Whoa. Great film. Before I say anything about the film's intentions, I think the cinematography was fantastic. All the time sequences, the returning shots to Ben playing basketball and the SAT word of the day really emphasized the film's theme of circularity. I think John Cho's character sums it up when he's talking to Ben while he's hitting baseballs, about how he feels like he's in a never-ending cycle that he's dying to break. I'm still unsure as to what exactly that means. There is definitely a message in the film about the negative effects of positive stereotypes. The stereotype of the over-achieving, smart Asian makes them invisible. The film's focus on these guys shows us a rather extreme view of what this kind of invisibility can do to someone. Only when they start committing crimes do people begin to notice them. Perhaps the film's take on this invisibility is that it supposedly makes people feel like nothing is changing. Even at the end of the film, this "cycle" never breaks.

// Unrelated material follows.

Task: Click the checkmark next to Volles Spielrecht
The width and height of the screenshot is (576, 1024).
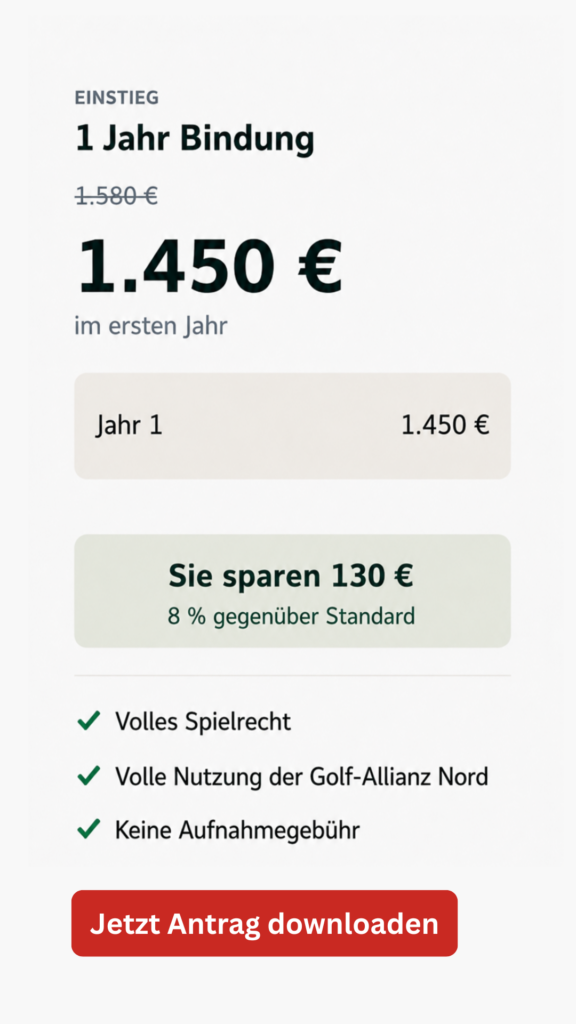Action: tap(89, 721)
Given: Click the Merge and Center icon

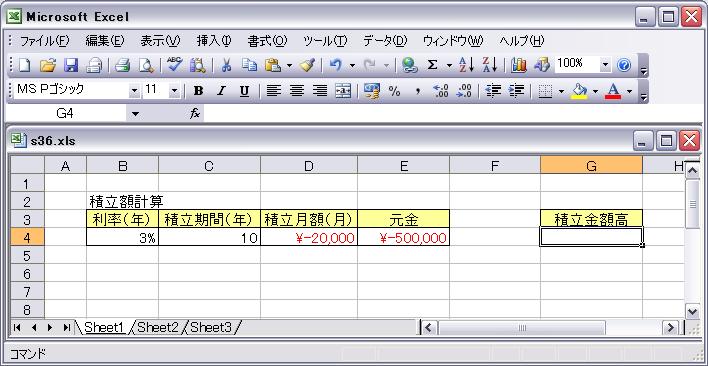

I think a discussion of the significance of each character might be interesting. All of them were really deep and had profoundly different attitudes towards the events that transpired. Virgil, for example, seems to really have been disturbed by his continual invisibility and the expectations of others. He obviously loves the power that his gun gives him. The hero, Ben, seems to have the purest heart of the group but is unable to find a sufficient enough drive to change himself.
I'm also wondering about the significance of the title, "Better Luck Tomorrow". The characters do seem to have a tendency to just hope that things will turn out ok, instead of working towards a positive change. Perhaps that could be another topic of discussion.
It's hard to say if the film is attacking any particular group. But I think the film does a great job of addressing how these so-called "positive" stereotypes of Asian Americans can hurt someone by not allowing them to be anything else. I will admit that perhaps the film was little extreme, but I think the underlying themes are clear.